Salinas, Puerto Rico, is an industrial town on Puerto Rico’s southeast coast that is considered one of the U.S. territory’s most contaminated regions. Toxic ash and harmful chemicals from coal-fired and thermoelectric power plants surround this community, and residents have complained about health problems ranging from cancer to Alzheimer’s.
“We’re fighting a lot of battles,” said José Santiago, a 74-year-old retiree, about the announcement from the U.S. Environmental Protection Agency proclaiming Salinas has one of the highest concentrations of ethylene oxide, a cancer-causing gas. In a U.S. jurisdiction.
According to the island’s Central Registry of Cancer, Salinas has the highest incidence rate of cancer in Puerto Rico, with 140 cases reported in 2019. Salinas’ neighboring town, Guayama, has seen an increase in cancer and other diseases since the coal-fired power plant began operating there in 2002, said Dr. Gerson Jiménez, director of the Menonite Hospital who has testified in public hearings and called for the closure of the plant.
“Medical doctors who work in the southeast area of Puerto Rico have noticed that since the AES Corporation began operating in Guayama, there has been a significant increase in diseases of the respiratory tract and urinary tract, as well as a significant increase in diagnoses of various types of cancer,” he testified at one hearing.
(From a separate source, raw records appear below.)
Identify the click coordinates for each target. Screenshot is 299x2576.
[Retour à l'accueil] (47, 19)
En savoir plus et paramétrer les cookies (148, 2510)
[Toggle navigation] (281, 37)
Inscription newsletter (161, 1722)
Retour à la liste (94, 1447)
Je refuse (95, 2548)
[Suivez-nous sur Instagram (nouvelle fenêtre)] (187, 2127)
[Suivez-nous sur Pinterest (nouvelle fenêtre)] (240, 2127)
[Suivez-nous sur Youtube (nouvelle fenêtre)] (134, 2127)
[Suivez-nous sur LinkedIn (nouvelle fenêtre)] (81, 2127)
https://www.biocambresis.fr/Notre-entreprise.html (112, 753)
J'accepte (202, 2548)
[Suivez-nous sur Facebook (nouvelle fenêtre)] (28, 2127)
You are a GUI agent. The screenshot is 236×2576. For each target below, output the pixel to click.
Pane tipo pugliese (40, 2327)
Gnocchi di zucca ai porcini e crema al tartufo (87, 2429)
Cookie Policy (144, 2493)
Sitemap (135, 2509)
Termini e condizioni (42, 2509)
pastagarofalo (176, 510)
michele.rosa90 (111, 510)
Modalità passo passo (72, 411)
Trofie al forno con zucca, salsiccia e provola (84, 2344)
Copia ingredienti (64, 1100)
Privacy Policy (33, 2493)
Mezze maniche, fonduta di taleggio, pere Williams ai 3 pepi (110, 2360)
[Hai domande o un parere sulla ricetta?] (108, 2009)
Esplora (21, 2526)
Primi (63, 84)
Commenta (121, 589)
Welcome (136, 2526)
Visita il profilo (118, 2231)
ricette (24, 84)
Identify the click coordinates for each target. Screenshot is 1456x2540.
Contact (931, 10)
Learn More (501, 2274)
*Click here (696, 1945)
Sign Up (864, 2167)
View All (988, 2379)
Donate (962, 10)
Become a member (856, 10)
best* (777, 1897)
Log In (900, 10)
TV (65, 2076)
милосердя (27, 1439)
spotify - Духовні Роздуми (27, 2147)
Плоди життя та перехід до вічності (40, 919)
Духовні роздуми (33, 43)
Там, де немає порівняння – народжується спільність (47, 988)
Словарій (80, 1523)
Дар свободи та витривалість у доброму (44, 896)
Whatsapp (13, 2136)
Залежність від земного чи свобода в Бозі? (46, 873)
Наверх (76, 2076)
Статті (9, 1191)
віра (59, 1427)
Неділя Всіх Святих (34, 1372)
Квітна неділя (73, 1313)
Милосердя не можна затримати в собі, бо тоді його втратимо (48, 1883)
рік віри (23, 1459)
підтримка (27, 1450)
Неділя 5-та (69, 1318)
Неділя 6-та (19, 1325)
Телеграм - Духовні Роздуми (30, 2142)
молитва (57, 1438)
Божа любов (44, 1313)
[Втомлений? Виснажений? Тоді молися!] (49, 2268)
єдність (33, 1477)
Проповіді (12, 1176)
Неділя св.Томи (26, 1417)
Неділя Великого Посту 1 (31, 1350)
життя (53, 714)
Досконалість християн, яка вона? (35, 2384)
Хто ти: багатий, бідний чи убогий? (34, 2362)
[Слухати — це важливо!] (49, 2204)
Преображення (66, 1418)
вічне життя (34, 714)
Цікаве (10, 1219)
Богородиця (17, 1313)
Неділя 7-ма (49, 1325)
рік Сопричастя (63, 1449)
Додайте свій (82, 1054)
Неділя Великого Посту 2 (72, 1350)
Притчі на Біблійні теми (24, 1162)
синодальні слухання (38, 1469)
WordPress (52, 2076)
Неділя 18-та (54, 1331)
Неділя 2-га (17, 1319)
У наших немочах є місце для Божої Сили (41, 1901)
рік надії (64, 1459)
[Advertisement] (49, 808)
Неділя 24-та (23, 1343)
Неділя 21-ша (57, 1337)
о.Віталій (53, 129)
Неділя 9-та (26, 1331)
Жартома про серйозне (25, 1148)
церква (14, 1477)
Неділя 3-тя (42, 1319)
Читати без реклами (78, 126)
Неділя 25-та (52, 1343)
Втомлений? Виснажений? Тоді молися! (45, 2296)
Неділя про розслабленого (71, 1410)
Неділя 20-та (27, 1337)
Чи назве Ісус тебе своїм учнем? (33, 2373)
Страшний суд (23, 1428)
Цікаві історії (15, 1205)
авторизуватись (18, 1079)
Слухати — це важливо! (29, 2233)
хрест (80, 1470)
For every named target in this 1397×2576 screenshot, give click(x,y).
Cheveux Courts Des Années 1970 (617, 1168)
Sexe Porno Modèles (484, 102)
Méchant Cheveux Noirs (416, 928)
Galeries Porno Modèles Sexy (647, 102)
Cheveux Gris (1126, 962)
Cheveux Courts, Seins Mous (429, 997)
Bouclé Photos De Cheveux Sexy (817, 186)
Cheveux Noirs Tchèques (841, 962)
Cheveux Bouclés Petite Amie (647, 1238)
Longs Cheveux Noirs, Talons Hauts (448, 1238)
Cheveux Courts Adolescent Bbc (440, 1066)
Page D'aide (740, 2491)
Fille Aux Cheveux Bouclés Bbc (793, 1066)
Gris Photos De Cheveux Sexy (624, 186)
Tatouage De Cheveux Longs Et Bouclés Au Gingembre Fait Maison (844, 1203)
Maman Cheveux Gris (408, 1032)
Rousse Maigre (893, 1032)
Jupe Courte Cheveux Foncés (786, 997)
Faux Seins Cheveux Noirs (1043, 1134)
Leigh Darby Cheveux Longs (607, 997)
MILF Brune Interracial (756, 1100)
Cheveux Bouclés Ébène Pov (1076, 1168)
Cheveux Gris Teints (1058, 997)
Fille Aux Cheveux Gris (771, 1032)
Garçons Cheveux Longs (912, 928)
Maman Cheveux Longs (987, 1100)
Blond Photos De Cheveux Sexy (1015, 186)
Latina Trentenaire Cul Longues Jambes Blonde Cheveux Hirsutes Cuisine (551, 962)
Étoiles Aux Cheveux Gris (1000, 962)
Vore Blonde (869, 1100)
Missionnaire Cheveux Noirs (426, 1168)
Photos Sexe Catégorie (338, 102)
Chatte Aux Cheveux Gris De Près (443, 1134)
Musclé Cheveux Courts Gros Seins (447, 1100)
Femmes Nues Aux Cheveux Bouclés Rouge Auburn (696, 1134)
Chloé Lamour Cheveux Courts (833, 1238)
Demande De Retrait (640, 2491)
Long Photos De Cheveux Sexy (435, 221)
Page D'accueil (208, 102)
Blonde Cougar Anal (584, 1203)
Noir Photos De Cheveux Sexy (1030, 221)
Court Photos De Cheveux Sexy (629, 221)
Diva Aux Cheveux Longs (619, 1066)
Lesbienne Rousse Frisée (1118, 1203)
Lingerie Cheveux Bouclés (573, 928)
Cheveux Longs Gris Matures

The level of contamination has prompted the EPA to test the air and groundwater in Puerto Rico’s southeast region. Considering Salinas is nestled between the coal-burning power plant, two of the largest thermoelectric plants, and other industries, styrene and ethylene oxide, a carcinogenic gas, are the top two chemicals released into the air and water in Salinas, officials say. Salinas and Guayama also have sulfur dioxide levels that exceed new standards.
Steri-Tech, a company using ethylene oxide to sterilize medical equipment, is in Salinas. The chemical is a colorless, flammable gas with a slightly sweet odor and is used to sterilize 20 billion medical devices a year. The EPA says long-term or lifetime exposure to the gas can cause lymphoma, breast cancer, and other illnesses.
Steri-Tech reported two explosions — one in October and the other earlier this month — that frightened residents and raised concerns about whether any toxic chemicals were released.
“My house shook!” said Lillian Melero, a 60-year-old retiree who recalled that the explosion broke a neighbor’s windows. Melero said she wants answers from federal officials about the contamination in her town. “They write down a lot of things, but I haven’t seen any changes,” she said.
Community leader Wanda Ríos said several people in La Margarita, a neighborhood of some 100 people sitting next to Steri-Tech, have died of cancer.